↓↓↓

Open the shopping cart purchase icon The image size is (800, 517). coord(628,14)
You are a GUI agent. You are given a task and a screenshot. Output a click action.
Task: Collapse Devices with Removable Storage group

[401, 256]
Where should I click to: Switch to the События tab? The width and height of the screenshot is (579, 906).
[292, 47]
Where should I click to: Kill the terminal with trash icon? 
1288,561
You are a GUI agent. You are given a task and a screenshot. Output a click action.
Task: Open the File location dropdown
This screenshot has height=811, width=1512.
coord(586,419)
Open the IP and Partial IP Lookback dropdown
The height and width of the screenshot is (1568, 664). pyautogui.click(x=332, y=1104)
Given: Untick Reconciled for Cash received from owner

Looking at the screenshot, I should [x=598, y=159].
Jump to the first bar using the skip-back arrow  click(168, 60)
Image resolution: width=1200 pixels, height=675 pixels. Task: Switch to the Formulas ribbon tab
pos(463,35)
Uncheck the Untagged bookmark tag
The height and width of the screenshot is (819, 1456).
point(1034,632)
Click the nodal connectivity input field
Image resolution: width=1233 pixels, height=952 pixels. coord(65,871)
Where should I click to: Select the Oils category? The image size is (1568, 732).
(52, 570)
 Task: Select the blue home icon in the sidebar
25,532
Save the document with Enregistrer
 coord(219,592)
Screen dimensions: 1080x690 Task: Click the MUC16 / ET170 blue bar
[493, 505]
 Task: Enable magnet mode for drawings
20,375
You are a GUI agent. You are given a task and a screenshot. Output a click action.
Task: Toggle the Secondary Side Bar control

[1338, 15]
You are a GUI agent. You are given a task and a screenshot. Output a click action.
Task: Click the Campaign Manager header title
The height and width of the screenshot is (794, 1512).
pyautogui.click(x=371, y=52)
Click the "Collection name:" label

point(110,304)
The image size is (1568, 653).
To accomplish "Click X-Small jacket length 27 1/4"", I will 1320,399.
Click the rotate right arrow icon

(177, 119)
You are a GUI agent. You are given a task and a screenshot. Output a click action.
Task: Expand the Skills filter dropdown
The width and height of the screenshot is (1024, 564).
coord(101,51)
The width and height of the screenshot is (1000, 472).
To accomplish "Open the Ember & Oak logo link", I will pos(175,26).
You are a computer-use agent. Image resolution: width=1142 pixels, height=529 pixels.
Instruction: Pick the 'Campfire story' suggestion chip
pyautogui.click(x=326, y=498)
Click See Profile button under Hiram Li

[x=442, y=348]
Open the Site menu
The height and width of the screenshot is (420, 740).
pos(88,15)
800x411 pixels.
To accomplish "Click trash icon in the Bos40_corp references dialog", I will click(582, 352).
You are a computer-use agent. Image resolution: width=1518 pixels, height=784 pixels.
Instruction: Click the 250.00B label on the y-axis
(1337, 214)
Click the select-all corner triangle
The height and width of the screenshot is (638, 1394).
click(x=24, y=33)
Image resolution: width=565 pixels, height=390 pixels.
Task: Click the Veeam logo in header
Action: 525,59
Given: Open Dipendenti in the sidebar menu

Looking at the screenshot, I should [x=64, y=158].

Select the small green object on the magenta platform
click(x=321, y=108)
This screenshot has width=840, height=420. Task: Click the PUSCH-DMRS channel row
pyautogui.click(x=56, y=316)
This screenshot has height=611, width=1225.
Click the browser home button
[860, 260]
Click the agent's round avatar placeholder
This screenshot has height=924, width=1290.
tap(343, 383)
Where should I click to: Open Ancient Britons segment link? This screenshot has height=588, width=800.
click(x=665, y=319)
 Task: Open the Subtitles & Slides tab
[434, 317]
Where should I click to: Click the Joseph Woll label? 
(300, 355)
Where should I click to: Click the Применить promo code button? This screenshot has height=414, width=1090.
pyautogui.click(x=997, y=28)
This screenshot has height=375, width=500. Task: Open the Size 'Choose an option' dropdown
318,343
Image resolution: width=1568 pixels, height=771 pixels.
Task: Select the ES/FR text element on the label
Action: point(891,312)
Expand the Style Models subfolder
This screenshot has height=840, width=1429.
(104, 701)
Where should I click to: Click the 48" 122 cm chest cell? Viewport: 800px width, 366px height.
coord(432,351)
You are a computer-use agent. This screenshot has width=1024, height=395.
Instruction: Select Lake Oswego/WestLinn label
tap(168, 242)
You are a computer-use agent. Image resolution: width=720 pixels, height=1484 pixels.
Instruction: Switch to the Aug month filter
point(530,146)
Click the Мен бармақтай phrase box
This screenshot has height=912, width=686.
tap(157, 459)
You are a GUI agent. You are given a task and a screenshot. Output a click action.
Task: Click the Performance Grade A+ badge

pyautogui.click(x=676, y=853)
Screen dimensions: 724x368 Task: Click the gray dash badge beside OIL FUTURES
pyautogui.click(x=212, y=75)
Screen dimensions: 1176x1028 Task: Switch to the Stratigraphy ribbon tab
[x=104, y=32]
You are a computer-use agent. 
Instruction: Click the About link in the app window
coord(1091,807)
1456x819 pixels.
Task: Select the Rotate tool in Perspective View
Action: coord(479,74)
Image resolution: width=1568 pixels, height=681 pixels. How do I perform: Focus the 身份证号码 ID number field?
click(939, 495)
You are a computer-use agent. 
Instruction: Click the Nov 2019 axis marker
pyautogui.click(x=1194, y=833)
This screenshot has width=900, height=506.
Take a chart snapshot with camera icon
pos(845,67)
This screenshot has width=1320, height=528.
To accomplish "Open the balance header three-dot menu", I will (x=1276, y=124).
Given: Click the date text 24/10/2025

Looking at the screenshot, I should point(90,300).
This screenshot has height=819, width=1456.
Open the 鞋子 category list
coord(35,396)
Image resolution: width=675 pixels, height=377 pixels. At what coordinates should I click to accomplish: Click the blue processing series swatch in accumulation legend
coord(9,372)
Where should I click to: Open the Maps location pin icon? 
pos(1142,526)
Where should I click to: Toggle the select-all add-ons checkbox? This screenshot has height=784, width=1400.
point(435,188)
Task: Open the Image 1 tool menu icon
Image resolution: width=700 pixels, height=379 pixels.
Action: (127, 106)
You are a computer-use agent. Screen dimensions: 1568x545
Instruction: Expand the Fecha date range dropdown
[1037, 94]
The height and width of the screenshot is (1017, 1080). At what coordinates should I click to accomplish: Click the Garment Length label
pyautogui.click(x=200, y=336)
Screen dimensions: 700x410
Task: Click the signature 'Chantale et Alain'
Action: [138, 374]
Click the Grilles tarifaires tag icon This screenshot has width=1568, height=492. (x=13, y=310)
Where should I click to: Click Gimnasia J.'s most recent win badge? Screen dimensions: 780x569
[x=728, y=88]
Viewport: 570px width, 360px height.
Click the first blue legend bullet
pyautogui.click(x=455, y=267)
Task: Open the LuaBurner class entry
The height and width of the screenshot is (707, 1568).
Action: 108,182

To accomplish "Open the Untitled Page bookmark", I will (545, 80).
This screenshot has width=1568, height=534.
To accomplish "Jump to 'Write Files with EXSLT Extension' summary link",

↑↑↑

* [Aim]:
Please reproduce everything in the records above from the line containing "Given: Open Dipendenti in the sidebar menu" down to the line containing "pyautogui.click(x=997, y=28)", with both of those lines included.

* [Task result]:
Given: Open Dipendenti in the sidebar menu

Looking at the screenshot, I should [x=64, y=158].

Select the small green object on the magenta platform
click(x=321, y=108)
This screenshot has width=840, height=420. Task: Click the PUSCH-DMRS channel row
pyautogui.click(x=56, y=316)
This screenshot has height=611, width=1225.
Click the browser home button
[860, 260]
Click the agent's round avatar placeholder
This screenshot has height=924, width=1290.
tap(343, 383)
Where should I click to: Open Ancient Britons segment link? This screenshot has height=588, width=800.
click(x=665, y=319)
 Task: Open the Subtitles & Slides tab
[434, 317]
Where should I click to: Click the Joseph Woll label? 
(300, 355)
Where should I click to: Click the Применить promo code button? This screenshot has height=414, width=1090.
pyautogui.click(x=997, y=28)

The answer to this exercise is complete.